> INSTRUCTIONS TO FOLLOW
Express every line of the listing below as a Markdown table with the columns Row and Line, numbering the rows and skipping any blank lines.

[Collected data entries]
%%

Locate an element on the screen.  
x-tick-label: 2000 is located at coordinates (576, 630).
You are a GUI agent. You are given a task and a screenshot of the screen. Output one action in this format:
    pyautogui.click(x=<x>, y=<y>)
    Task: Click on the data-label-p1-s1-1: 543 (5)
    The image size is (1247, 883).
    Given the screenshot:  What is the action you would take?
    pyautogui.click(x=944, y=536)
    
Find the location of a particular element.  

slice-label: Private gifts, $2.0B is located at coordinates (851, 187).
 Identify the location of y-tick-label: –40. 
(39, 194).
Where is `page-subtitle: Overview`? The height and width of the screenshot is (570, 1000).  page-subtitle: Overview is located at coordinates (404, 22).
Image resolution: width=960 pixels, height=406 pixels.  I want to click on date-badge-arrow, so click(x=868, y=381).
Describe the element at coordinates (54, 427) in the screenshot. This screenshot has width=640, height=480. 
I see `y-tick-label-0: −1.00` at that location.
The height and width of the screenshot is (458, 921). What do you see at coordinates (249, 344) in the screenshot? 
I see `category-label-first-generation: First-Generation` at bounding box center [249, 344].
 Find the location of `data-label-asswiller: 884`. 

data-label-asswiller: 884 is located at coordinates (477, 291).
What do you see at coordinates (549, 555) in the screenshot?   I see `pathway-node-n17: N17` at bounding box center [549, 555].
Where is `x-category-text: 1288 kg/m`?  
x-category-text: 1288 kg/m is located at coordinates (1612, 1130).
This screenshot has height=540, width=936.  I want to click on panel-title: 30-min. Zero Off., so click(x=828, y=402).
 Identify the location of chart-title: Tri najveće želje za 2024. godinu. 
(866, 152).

%%

> SOLUTION TO THIS TASK
| Row | Line |
|---|---|
| 1 | Locate an element on the screen.   |
| 2 | x-tick-label: 2000 is located at coordinates (576, 630). |
| 3 | You are a GUI agent. You are given a task and a screenshot of the screen. Output one action in this format: |
| 4 |     pyautogui.click(x=<x>, y=<y>) |
| 5 |     Task: Click on the data-label-p1-s1-1: 543 (5) |
| 6 |     The image size is (1247, 883). |
| 7 |     Given the screenshot:  What is the action you would take? |
| 8 |     pyautogui.click(x=944, y=536) |
| 9 | Find the location of a particular element.   |
| 10 | slice-label: Private gifts, $2.0B is located at coordinates (851, 187). |
| 11 |  Identify the location of y-tick-label: –40.  |
| 12 | (39, 194). |
| 13 | Where is `page-subtitle: Overview`? The height and width of the screenshot is (570, 1000).  page-subtitle: Overview is located at coordinates (404, 22). |
| 14 | Image resolution: width=960 pixels, height=406 pixels.  I want to click on date-badge-arrow, so click(x=868, y=381). |
| 15 | Describe the element at coordinates (54, 427) in the screenshot. This screenshot has width=640, height=480.  |
| 16 | I see `y-tick-label-0: −1.00` at that location. |
| 17 | The height and width of the screenshot is (458, 921). What do you see at coordinates (249, 344) in the screenshot?  |
| 18 | I see `category-label-first-generation: First-Generation` at bounding box center [249, 344]. |
| 19 |  Find the location of `data-label-asswiller: 884`.  |
| 20 | data-label-asswiller: 884 is located at coordinates (477, 291). |
| 21 | What do you see at coordinates (549, 555) in the screenshot?   I see `pathway-node-n17: N17` at bounding box center [549, 555]. |
| 22 | Where is `x-category-text: 1288 kg/m`?   |
| 23 | x-category-text: 1288 kg/m is located at coordinates (1612, 1130). |
| 24 | This screenshot has height=540, width=936.  I want to click on panel-title: 30-min. Zero Off., so click(x=828, y=402). |
| 25 |  Identify the location of chart-title: Tri najveće želje za 2024. godinu.  |
| 26 | (866, 152). |